Model Trainings

The Odahu-flow Model Training API provides features to manage remote training jobs. The primary goal of API is to create a Trained Model Binary for a Packager. The API is pluggable and can be extended for different ML frameworks.

You can find the list of out-of-the-box trainers below:

General training structure

Training API
kind: ModelTraining
# Some unique value among all trainings. if not, the training with the same name will be overwritten.
# Id must:
#  * contain at most 63 characters
#  * contain only lowercase alphanumeric characters or ‘-’
#  * start with an alphanumeric character
#  * end with an alphanumeric character
id: wine-12345
spec:
  model:
    # Human-readable model name
    name: wine
    # Human-readable model version
    version: 3.0
    # Optionally, you can specify template for output artifact
    # The default value is {{ .Name }}-{{ .Version }}-{{ .RandomUUID }}.zip
    # where:
    #   Name - spec.model.name
    #   Version - spec.model.version
    #   RandomUUID - a random UUID v4, for example be17d12d-df43-4588-99e7-56a0db3cad77
    artifactNameTemplate: {{ .Name }}-{{ .Version }}-{{ .RandomUUID }}.zip
  # The toolchain parameter is a point of extension for different ML frameworks.
  # For now, we only support the Mlfow toolchain
  toolchain: mlflow
  # Mlflow MLProject file contains the list of entrypoints. You must choose one of those.
  entrypoint: main
  # Working directory inside a training (docker) container, which GIT repository copied in.
  workDir: work/dir
  # The training data for a ML script. You can find full description there: https://docs.odahu.org/ref_trainings.html#training-data
  data:
      # You can specify a connection name
    - connName: wine
      # Path to a file or a dir where data will copy from a bucket; relative to your Git repository root derictory.
      localPath: mlflow/wine-quality/
      # Path to the dir or file in a bucket
      # Optional. If it is missing then the path from connection will be used.
      remotePath: training-data/
  # You can specify the map of hyperparameters
  hyperParameters:
    key: value
    var2: test
  # Compute resources for the training job.
  resources:
    limits:
      cpu: 1
      memory: 1Gi
    requests:
      cpu: 1
      memory: 1Gi
  # Custom environment variables that should be set before entrypoint invocation.
  envs:
      # The name of variable
    - name: TEST_ENV_KEY
      # The value of variable
      value: TEST_ENV_VALUE
  # A Docker image where the training will be launched.
  # By default, the image from a toolchain is used.
  # image: python:3.8
  # A connection which describes credentials to a GIT repository
  vcsName: <git-connection>
  # Git reference (branch or tag)
  # This must be specified here OR in Git connection itself
  reference: master
  # Node selector that exactly matches a node pool from ODAHU config
  # This is optional; when omitted, ODAHU uses any of available training node pools
  # Read more about node selector: https://kubernetes.io/docs/concepts/scheduling-eviction/assign-pod-node/
  nodeSelector:
    label: value
status:
  # One of the following states: scheduling, running, succeeded, failed, unknown
  state: running
  # List of training results
  artifacts:
      # Mlflow run ID
    - runId: 12345678
      # Trained artifact name
      artifactName: wine-10.zip
      # VCS commit ID
      commitID: d3d6e8ed776ed37fd2efd7a1b8d5fabdd7e3eea5

Training data

Odahu-flow allows downloading data from various sources to the local file system of a training job. Data source supports the following types of Odahu-flow connections:

Let’s consider the following example of downloading training data from Google Cloud Storage.

Prerequisites:
  • The training data set is located in the wine-training-data bucket by wine/11-11-2011/ directory.
  • The ML script expects that the data will be located in the training (docker) container by data/ directory relative to the root git directory.

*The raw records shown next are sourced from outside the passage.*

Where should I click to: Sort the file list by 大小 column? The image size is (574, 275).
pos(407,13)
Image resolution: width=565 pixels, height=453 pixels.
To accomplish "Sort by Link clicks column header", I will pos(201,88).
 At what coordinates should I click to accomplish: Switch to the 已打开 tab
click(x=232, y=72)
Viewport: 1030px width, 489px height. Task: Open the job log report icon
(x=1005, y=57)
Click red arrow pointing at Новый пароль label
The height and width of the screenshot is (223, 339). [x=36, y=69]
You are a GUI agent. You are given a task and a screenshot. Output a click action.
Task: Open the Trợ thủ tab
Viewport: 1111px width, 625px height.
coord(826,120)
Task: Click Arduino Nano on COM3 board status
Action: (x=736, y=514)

First of all, we should create an Odahu-flow GCS connection.

Training Data GCS:
id: "wine-training-data-conn"
spec:
    type: gcs
    uri: gsc://wine-training-data/
    keySecret: '{"type": "service_account", "project_id": "project_id", "private_key_id": "private_key_id", "private_key": "-----BEGIN PRIVATE KEY-----\nprivate_key\n-----END PRIVATE KEY-----\n", "client_email": "test@project_id.iam.gserviceaccount.com", "client_id": "123455678", "auth_uri": "https://accounts.google.com/o/oauth2/auth", "token_uri": "https://oauth2.googleapis.com/token", "auth_provider_x509_cert_url": "https://www.googleapis.com/oauth2/v1/certs", "client_x509_cert_url": "https://www.googleapis.com/robot/v1/metadata/x509/test@project_id.iam.gserviceaccount.com"}'
    description: "Training data for a model"
    region: us-central2

Finally, we provide a data section of Model Training.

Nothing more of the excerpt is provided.